### [Your instructions]
Each line of the material must appear again in the answer, exactly.
##### Data excerpts
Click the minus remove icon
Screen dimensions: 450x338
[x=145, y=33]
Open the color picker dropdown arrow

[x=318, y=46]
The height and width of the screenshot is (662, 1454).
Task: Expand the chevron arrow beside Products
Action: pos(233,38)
##########
### [Final answer]
Click the minus remove icon
Screen dimensions: 450x338
[x=145, y=33]
Open the color picker dropdown arrow

[x=318, y=46]
The height and width of the screenshot is (662, 1454).
Task: Expand the chevron arrow beside Products
Action: pos(233,38)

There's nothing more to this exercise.